Potable water is stored on-site in a subterranean cistern, located directly beneath the permeable ground of the sunken outdoor visitor plaza. This siting allows the plaza to function during the occasional rain event as an extension of the surrounding terrain’s natural arroyos: encouraging increased rainwater collection and natural filtration via the adjacent hillside xeriscapes. The sunken courtyard not only provides a basin for water retention, but also creates shade for outdoor activities such as restaurant dining and amphitheater seating for the arena. Additionally, it allows for lower level programs such as the restaurant, training center, and main laboratory to be set into the topography and take advantage of the Earth’s thermal mass for passive cooling. Clerestory glazing and multi-story ceilings in the sunken spaces encourage cross-ventilation, and draw in soft, diffused light: ideal conditions for classroom and training environments.

 
 

NORTH - SOUTH SECTION THROUGH EMPLOYEE HOUSING

The 25 employee residences are conceived as individual bi-level, 2-Br / 1-Ba units, each containing cisterns for rain and graywater collection, rooftop PV arrays, electric batteries, and covered parking with electric vehicle charging capability. The units are organized into two parallel rows, and are connected back to the main building via outdoor landscaped pathways and the underground shared parking garage.

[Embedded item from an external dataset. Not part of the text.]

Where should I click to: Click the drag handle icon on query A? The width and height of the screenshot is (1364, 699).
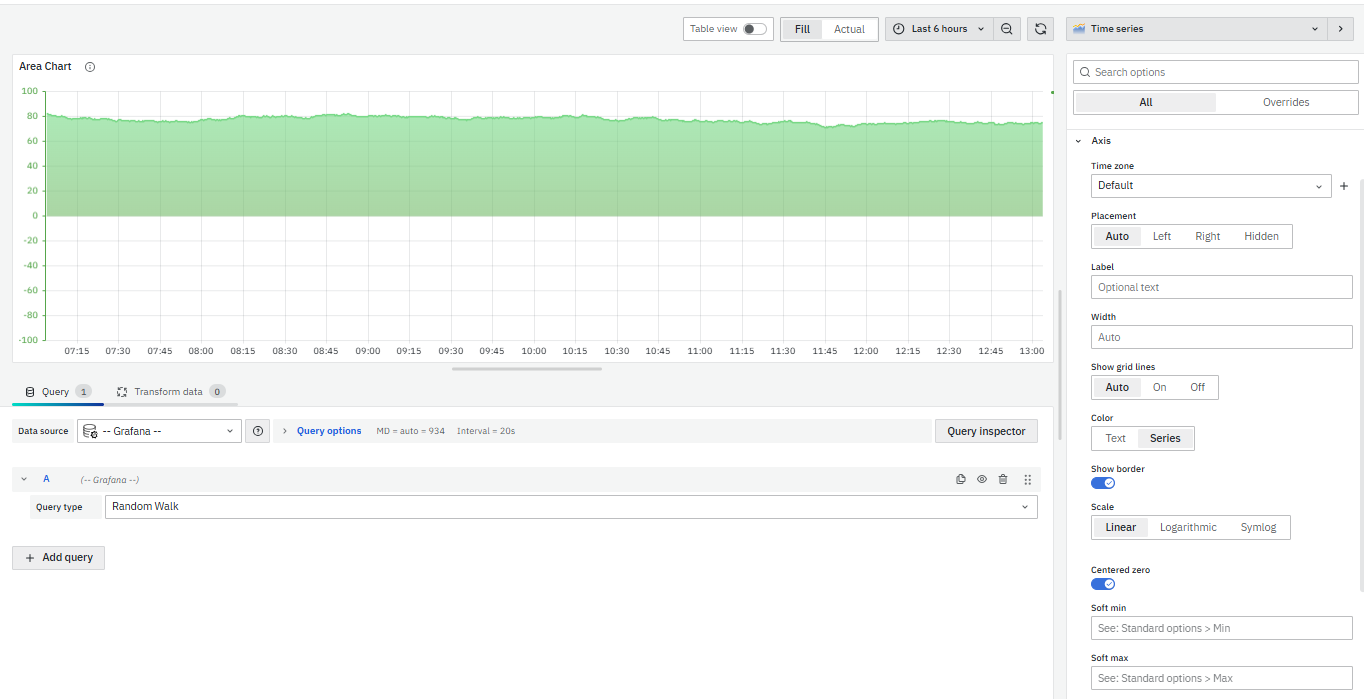[x=1027, y=479]
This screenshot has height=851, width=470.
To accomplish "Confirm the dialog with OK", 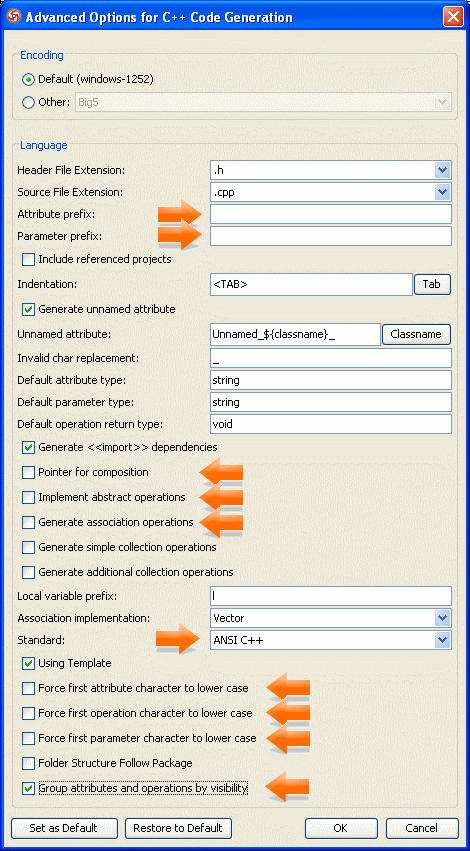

In order to minimize interior solar heat gain while simultaneously maximizing rooftop exposure for energy generation, the rows are aligned at a 30 degree offset from the main building, and are partially sunken into the ground to minimize exposed glazing, promote passive cooling, and increase insulation by leveraging the surrounding earth’s thermal mass.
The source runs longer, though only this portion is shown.